All in all I need to run multiple word2vec over a period of time. For example I will be running word2vec once every month. To reduce computing workload I would like to run word2vec only on the data that was accumulated during the last month. My problem stems from the fact that for further processing I require the embeddings from the models I ran in previous months.
I know, also from reading other posts, that if the individual word2vec models are run on different samples which each are not a representative sample of an overarching corpus, obtaining word embeddings that are comparable is not possible. I have a similar problem, where I am analysing network data, which evolves over time (effectively doing a kind of graph2vec, but analysing node behaviour).

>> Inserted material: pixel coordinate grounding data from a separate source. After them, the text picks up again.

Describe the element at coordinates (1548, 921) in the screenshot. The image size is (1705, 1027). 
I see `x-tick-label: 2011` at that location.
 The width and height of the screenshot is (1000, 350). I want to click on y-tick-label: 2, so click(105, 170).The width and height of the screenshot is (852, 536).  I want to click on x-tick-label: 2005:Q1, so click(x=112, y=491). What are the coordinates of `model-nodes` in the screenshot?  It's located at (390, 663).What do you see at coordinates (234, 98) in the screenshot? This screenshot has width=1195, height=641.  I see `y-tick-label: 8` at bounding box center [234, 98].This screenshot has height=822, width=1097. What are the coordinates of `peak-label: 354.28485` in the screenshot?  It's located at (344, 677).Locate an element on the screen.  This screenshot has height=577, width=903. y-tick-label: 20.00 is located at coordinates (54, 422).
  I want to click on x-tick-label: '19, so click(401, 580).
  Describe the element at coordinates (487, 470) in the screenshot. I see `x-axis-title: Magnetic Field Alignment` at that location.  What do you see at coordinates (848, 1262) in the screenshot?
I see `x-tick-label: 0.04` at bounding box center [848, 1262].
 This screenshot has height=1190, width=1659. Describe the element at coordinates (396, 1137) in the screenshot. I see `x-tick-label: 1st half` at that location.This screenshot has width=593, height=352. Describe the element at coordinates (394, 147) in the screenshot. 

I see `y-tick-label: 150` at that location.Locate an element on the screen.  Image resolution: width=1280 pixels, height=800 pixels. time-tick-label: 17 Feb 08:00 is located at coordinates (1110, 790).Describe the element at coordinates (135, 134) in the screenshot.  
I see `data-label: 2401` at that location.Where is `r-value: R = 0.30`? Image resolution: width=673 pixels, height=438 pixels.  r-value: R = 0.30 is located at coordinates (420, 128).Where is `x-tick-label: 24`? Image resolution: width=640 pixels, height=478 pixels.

Yet I've been wondering if comparable embeddings can be achieved using PCA as follows:
- all models create "node" embeddings of length x
- for each model:
- run PCA on the "node" embeddings and retain all x principal components, whereby whitening is enabled
- transform the individual "node" embeddings to their corresponding PCA coordinates
- since the individual samples used to train the individual models share a high proportion of nodes as existing ones tend to stay and
new ones are likely to be added do the following:
- append all pca-transformed embeddings into one database
- by nodeID calculate mean pca_transformed embedding
This would only work, if the PCA transformation of the embeddings of each model ensures that the resulting embeddings measure the "same thing". For example, the first principal component of each PCA should capture the same kind of information, etc. And that's what I'm not sure about.